Viacom, says Muoio — who owns between 250,000 and 300,000 shares of the company across various stock classes — should try to build on the progress it has made in working with advertisers on ideas based on digital metrics. “You’d like to see them get to the point where domestic ad revenue is going up, and I think they’re on the right track to that,” he says.

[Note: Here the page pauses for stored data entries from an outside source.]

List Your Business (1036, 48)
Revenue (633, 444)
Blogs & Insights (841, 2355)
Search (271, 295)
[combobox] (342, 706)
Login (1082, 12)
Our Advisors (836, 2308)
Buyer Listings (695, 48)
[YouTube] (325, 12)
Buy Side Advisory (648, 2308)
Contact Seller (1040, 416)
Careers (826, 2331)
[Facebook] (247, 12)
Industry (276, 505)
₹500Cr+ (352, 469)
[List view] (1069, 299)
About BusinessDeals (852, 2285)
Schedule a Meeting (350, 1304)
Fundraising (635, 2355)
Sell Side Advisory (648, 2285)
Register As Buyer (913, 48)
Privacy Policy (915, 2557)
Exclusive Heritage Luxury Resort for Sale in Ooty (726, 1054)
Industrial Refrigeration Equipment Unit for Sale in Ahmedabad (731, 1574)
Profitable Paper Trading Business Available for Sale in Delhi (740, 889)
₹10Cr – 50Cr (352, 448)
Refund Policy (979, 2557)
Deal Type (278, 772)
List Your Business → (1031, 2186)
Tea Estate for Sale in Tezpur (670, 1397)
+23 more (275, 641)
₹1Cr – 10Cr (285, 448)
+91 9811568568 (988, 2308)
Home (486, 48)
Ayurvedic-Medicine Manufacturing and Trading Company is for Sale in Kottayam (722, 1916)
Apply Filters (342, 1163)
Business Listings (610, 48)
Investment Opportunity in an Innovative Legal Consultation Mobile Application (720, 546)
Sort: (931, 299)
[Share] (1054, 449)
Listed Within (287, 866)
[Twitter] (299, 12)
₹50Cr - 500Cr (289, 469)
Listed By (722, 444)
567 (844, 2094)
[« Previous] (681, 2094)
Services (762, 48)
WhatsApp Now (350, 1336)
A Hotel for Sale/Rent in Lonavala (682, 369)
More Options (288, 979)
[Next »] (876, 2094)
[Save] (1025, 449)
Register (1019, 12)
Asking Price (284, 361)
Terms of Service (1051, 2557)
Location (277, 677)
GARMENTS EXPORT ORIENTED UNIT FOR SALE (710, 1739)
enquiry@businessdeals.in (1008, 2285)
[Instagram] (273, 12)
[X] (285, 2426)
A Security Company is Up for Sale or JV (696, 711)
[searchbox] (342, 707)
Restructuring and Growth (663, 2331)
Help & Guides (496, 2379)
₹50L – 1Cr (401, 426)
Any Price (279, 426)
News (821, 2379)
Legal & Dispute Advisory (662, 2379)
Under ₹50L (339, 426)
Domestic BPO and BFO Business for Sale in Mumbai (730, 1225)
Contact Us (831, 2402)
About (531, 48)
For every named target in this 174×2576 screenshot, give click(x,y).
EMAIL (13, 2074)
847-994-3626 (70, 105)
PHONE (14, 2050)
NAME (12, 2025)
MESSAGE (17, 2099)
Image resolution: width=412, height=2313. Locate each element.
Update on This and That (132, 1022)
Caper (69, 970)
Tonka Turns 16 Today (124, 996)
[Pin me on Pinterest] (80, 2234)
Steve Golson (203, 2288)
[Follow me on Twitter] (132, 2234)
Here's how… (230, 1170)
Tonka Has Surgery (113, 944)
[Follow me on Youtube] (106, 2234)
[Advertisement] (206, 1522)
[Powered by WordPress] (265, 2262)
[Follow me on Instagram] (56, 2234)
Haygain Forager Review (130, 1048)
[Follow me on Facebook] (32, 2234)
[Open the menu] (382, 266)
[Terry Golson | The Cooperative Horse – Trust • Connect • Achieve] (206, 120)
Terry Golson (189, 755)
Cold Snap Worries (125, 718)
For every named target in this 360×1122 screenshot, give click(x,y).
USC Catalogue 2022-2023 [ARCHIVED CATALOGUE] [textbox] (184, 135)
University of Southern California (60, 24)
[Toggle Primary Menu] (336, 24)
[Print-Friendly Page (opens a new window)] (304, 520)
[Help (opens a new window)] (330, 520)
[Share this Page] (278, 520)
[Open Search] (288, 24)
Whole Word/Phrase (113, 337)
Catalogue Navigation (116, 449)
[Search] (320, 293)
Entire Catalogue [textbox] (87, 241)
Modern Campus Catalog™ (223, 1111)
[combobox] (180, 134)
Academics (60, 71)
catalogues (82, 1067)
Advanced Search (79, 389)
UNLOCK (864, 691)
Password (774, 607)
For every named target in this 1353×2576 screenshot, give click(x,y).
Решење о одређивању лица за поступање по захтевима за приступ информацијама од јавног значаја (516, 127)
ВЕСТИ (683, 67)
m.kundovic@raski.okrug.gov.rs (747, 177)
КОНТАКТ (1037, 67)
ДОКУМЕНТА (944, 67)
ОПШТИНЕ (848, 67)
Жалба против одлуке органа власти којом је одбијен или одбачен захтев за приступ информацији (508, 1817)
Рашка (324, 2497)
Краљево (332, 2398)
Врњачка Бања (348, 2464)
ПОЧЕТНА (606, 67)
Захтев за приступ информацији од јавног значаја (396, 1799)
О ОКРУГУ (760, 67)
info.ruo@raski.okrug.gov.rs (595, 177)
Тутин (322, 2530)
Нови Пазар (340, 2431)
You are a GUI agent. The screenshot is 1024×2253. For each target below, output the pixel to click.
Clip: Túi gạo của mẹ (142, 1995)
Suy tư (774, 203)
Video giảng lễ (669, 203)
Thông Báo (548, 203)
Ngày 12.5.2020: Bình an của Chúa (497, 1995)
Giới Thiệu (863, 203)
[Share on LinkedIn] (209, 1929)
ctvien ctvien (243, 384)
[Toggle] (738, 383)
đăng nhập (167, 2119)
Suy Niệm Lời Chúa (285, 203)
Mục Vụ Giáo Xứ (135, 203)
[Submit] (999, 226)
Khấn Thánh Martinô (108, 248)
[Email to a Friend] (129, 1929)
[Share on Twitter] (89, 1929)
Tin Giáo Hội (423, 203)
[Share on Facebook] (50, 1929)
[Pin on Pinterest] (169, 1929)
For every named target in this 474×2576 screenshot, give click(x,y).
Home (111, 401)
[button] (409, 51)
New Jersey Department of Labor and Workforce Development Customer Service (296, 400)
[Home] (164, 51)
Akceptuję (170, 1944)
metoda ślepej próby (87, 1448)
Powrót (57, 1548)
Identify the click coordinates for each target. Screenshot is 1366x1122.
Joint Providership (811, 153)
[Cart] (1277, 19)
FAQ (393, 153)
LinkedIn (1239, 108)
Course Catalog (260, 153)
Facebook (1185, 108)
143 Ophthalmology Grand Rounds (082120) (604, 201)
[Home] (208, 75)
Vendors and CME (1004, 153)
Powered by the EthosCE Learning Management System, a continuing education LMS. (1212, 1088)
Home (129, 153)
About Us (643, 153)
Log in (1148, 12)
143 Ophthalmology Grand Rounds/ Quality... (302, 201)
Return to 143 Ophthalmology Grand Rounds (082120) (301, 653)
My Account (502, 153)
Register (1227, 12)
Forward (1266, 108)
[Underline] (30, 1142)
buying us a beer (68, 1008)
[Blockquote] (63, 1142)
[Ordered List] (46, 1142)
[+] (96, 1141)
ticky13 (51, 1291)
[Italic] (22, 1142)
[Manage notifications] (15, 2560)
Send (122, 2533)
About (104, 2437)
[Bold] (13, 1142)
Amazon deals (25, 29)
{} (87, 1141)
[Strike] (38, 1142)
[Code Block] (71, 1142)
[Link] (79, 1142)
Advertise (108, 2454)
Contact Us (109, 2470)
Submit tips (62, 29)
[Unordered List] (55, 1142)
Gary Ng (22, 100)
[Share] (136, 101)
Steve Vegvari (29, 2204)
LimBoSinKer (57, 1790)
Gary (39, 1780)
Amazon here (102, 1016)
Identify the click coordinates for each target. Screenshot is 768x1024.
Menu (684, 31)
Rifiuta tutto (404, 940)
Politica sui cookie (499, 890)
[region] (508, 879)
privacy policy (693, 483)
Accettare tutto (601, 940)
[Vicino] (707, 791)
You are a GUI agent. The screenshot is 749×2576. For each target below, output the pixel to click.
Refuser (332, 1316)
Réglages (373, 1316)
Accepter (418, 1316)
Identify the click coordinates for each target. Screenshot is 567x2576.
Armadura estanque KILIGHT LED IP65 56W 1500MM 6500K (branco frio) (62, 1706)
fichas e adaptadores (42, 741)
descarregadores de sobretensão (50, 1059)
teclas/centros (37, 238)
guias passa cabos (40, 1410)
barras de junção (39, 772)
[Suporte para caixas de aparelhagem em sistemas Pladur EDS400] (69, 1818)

Another prominent shareholder thinks the trick to engineering a new combination of CBS and Viacom is for the Redstones to find a fresh way to incentivize Moonves. In 1985, famed investor Warren Buffet helped Capital Cities pull off an acquisition of the much larger ABC television network, then agreed as part of the deal to vote with
management for 11 years, so long as one of the two top executives, Thomas S. Murphy and Daniel B. Burke, remained in charge. Mario Gabelli, who holds a prominent position in Viacom through his Gamco Investors, thinks the Redstones should do the same with Moonves.

“You could give over control and say, ‘Go do what’s necessary to take this into the digital world,’” Gabelli says.

People frothing at the mouth to see CBS and Viacom combine anew might also consider the fact that Sumner Redstone was dissatisfied with the merger just six years after making it. Whether the new digital economics of the business warrant testing the idea again is something Viacom’s new managers will have to assess in weeks to come.